TO BE DONE
In the database normalization article below, please copy out the stretch from "What is Database" through "is not feasible.", substituting "duplication" for "redundancy" in it.

EXTRACT PROVIDED
------------------------------
Introduction to Database Normalization

Having consistent, non-redundant, and relatable data in the database is very beneficial. For this purpose, the database normalization process is carried out. We are very well aware that the database is a system that organizes any data in a structured manner. Hence, the database normalization process enables you to manage databases’ data in a well-structured and precise fashion. 

What is Database Normalization?

The database normalization process eliminates data redundancy and enhances data integrity. Data redundancy implies repetitive data. It occupies a larger space in the disk and results in wastage of disk memory. If the data in one single place is modified, it has to be changed in all locations wherever it is present. Hence, having redundant and repetitive data in the database tables is not feasible.

Another term, data integrity, means completeness and consistency of data. The database data must be accurate and meaningful. So, to ensure data integrity and non-repetitiveness, database normalization is employed. 

Along with eliminating data redundancy and enhancing data integrity, the database normalization process eliminates various database anomalies, like insertion, deletion, and update as well. An anomaly in the database weakens data integrity. 

The normalization’s primary objective is to divide larger tables or relations in the database into smaller ones and introduce the relationship between them. Each table or relation should have single attribute values, called atomic values. The database table should have only the relatable data and not any other irrelevant data.

Objectives of Database Normalization

When you normalize the database, make sure you attain the following objectives:

  • The data in the database should be stored logically. The larger tables are grouped into smaller ones. Every smaller group must reflect the part of the larger group. 
  • Data redundancy should be removed as it consumes a more massive amount of database space. 
  • Make sure your database is consistent. Any modifications in the database like insertion, deletion, and an update should not harm data integrity. 
  • If the same data is present at distinct locations, you need to modify it in all areas. While normalizing the database, ensure that you need to update the data only at a single location. 

Anomalies in Database Normalization

In a database management system (DBMS), there are three different kinds of anomalies, namely, insertion, deletion, and update. These three anomalies affect the data integrity principle. 

Let us discuss each of the three anomalies. But, let us first consider a relation or table Employee. It has four attributes, Emp_ID, Emp_Name, Emp_Add, and Ep_Dept, that store employees’ data. 

Employee

Emp_IDEmp_NameEmp_AddEmp_Dept
301JohnCaliforniaD01
301JohnCaliforniaD022
323SammyWashington DCD08
366NickChicagoD10
366NickChicagoD14

The above table stores Employee data. But, it is not in a normalized form. When the table is not in a normalized way, you may face several problems while interesting new data, deleting any existing data, or updating any current data.
------------------------------
Item position entries
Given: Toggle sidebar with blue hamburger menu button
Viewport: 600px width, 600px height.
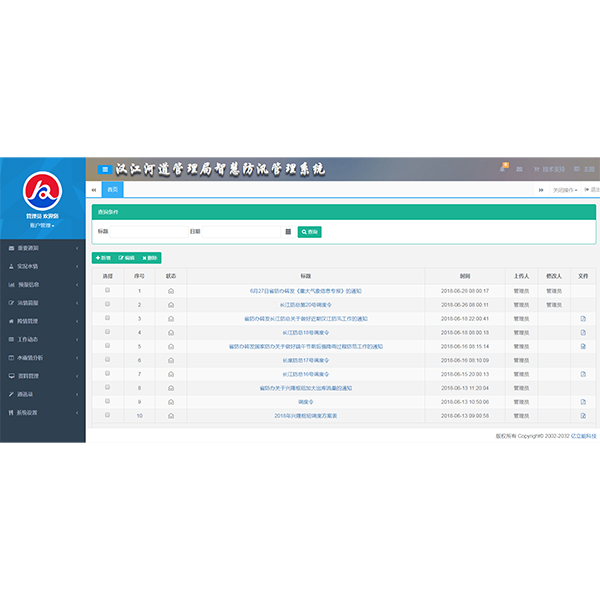Looking at the screenshot, I should (105, 169).
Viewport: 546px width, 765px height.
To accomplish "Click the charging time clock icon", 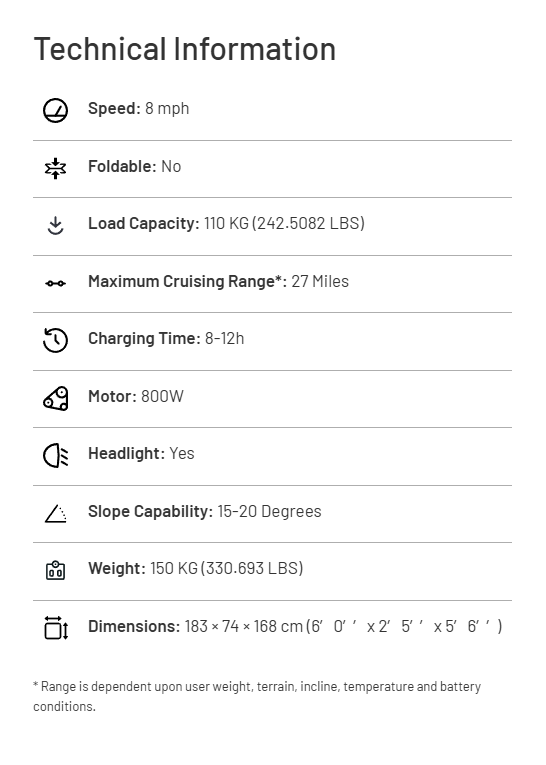I will 55,340.
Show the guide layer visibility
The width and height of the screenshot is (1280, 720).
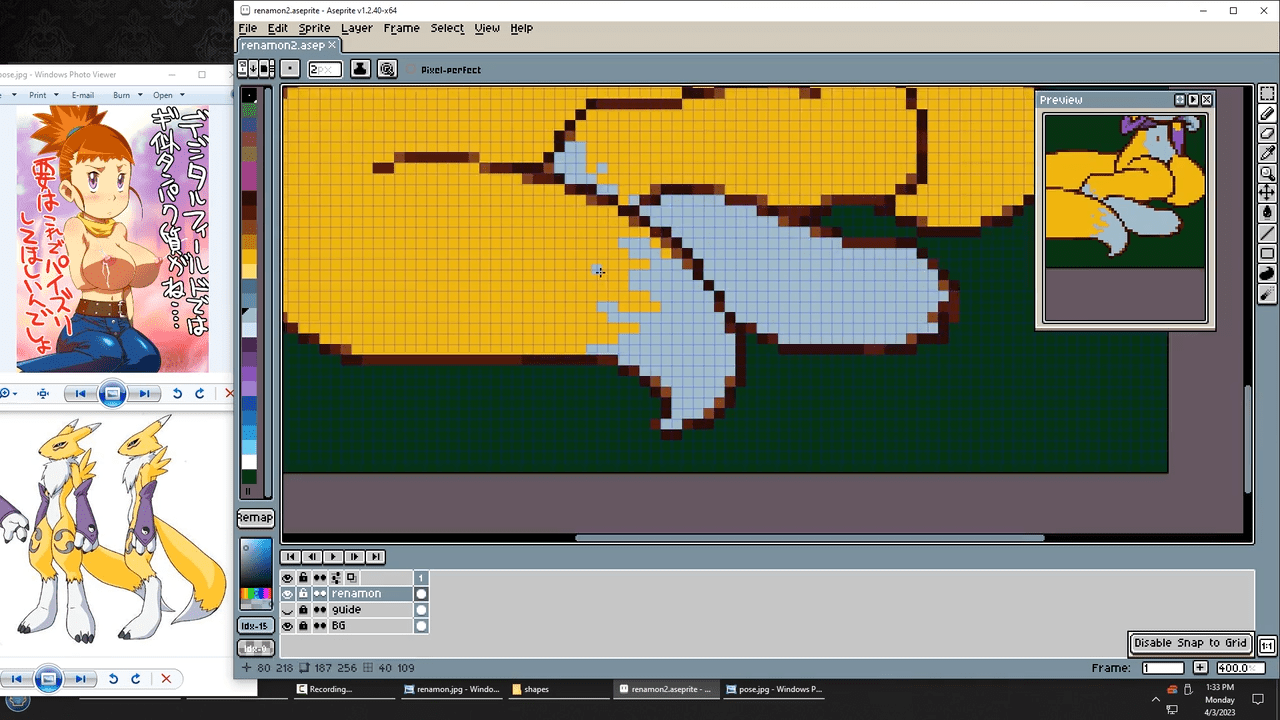(x=288, y=610)
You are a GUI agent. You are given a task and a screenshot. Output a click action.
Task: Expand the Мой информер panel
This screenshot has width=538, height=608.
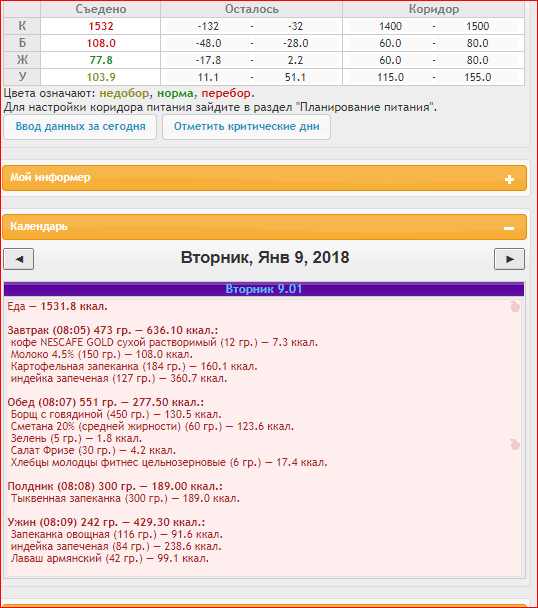[265, 178]
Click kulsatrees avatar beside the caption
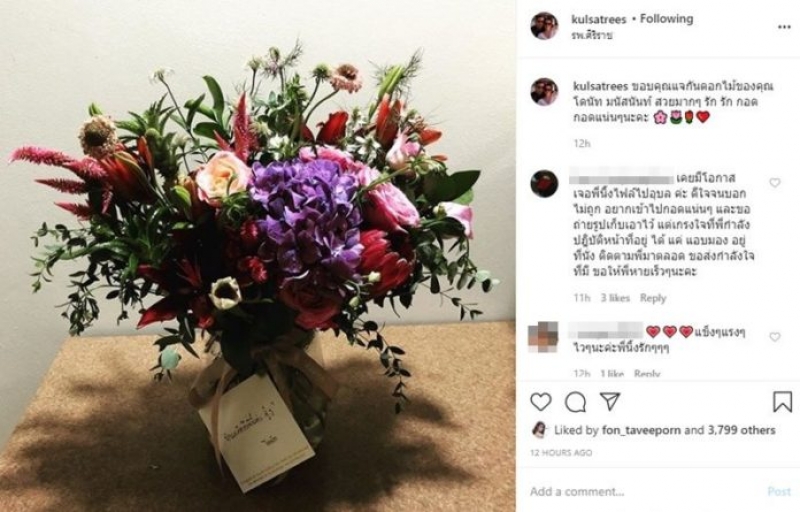This screenshot has height=512, width=800. point(544,92)
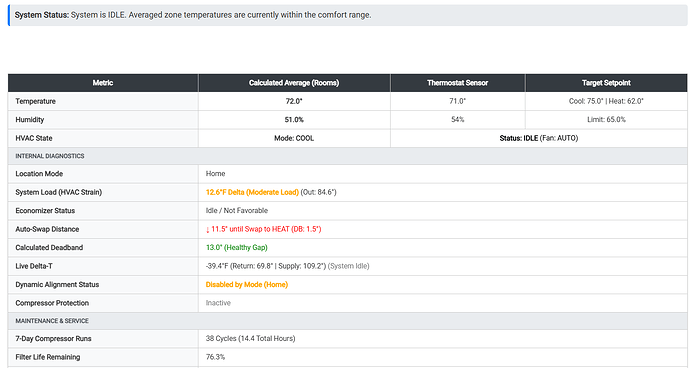Click the green 13.0° Healthy Gap value
This screenshot has height=368, width=690.
[x=236, y=248]
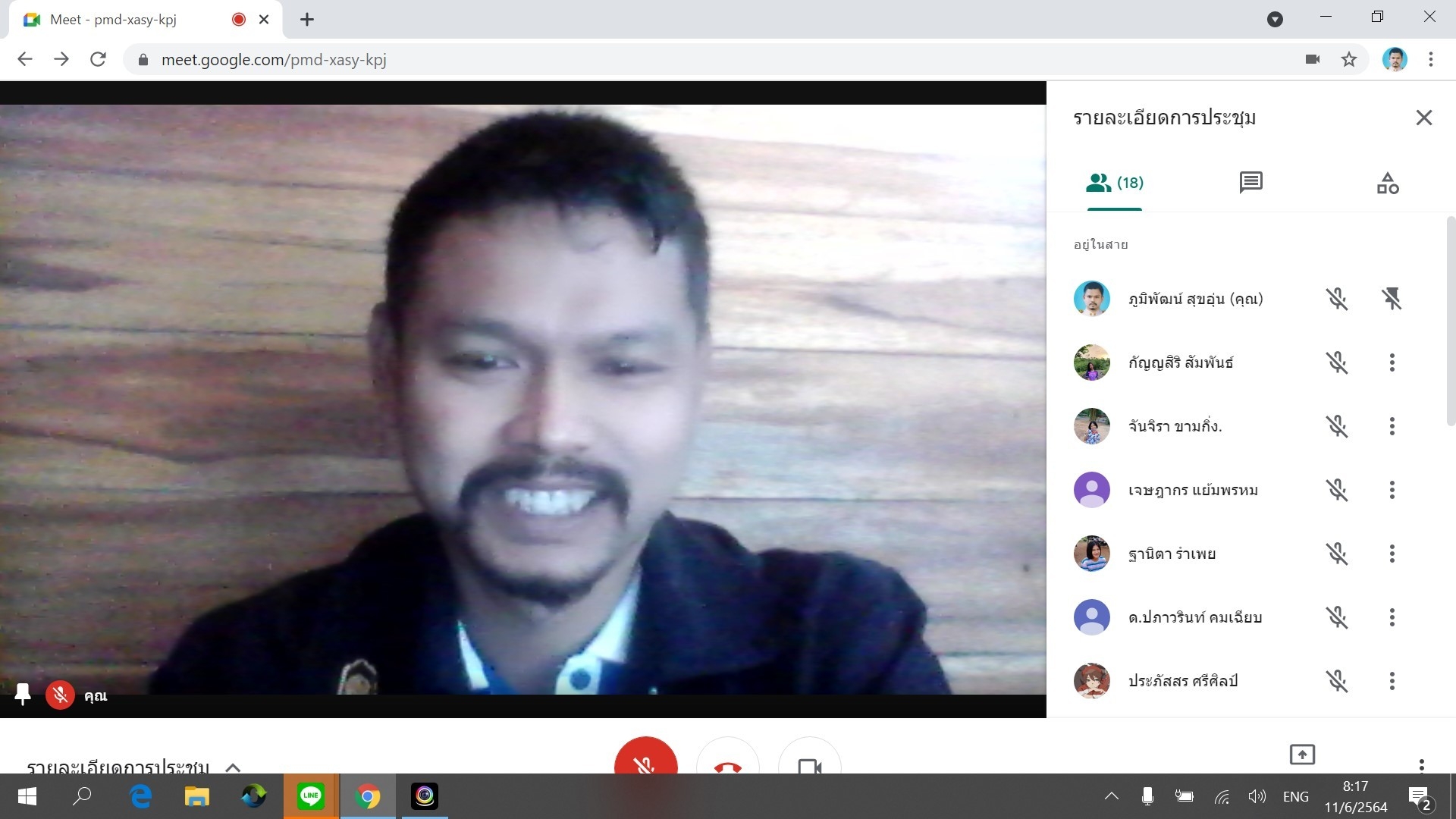Open the activities shapes tab
This screenshot has width=1456, height=819.
[1387, 183]
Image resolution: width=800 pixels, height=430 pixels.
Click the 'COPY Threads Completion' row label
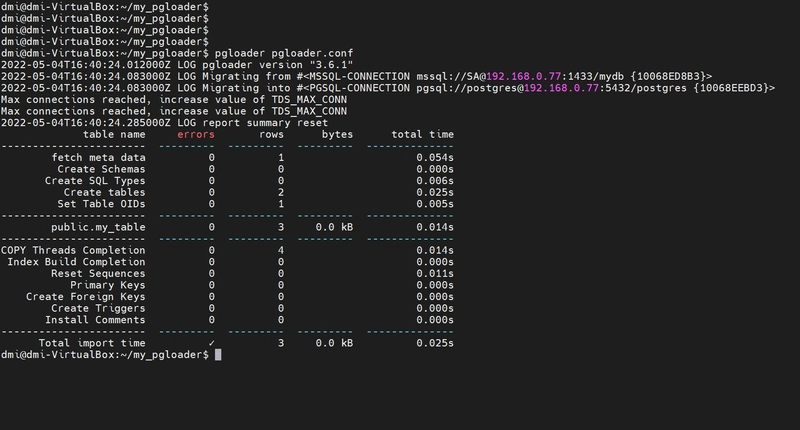pyautogui.click(x=73, y=250)
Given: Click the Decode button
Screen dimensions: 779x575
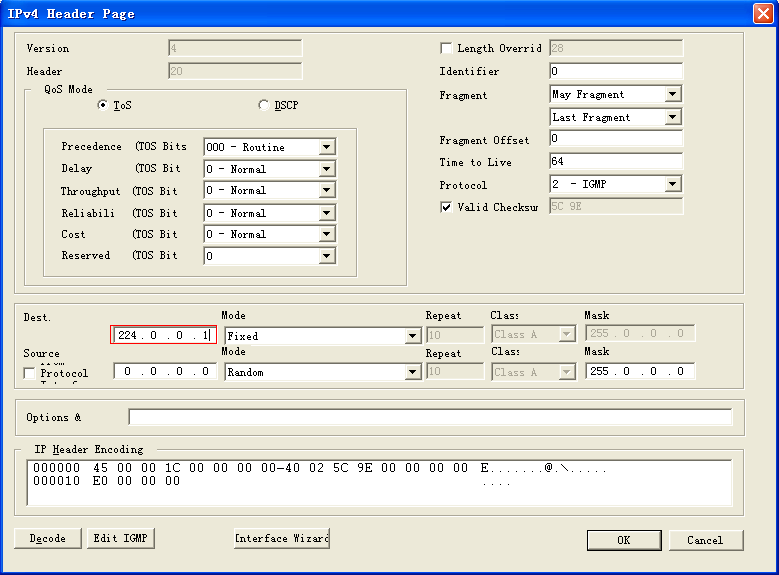Looking at the screenshot, I should pyautogui.click(x=47, y=539).
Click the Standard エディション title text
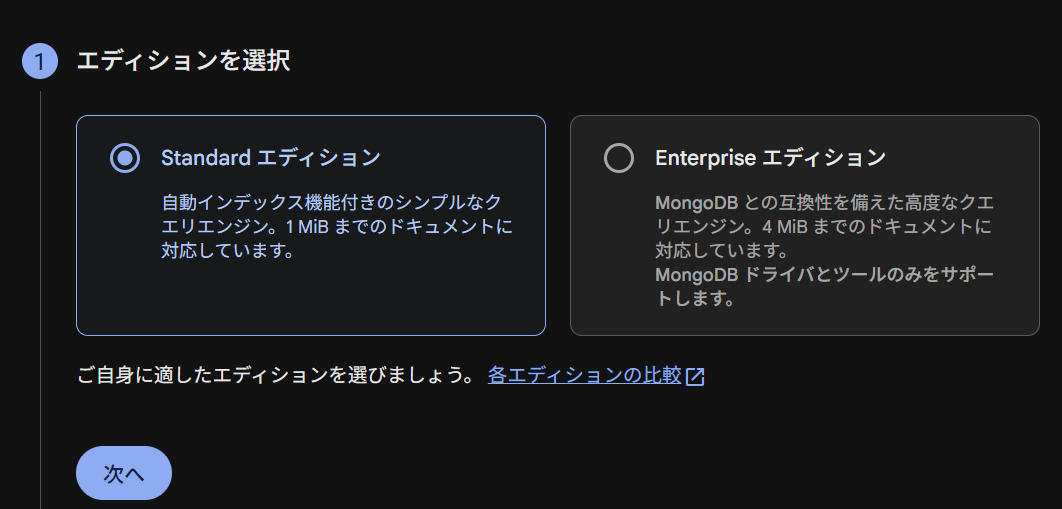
------------------------------
WRITTEN RESPONSE
What is Database Normalization?

The database normalization process eliminates data duplication and enhances data integrity. Data duplication implies repetitive data. It occupies a larger space in the disk and results in wastage of disk memory. If the data in one single place is modified, it has to be changed in all locations wherever it is present. Hence, having redundant and repetitive data in the database tables is not feasible.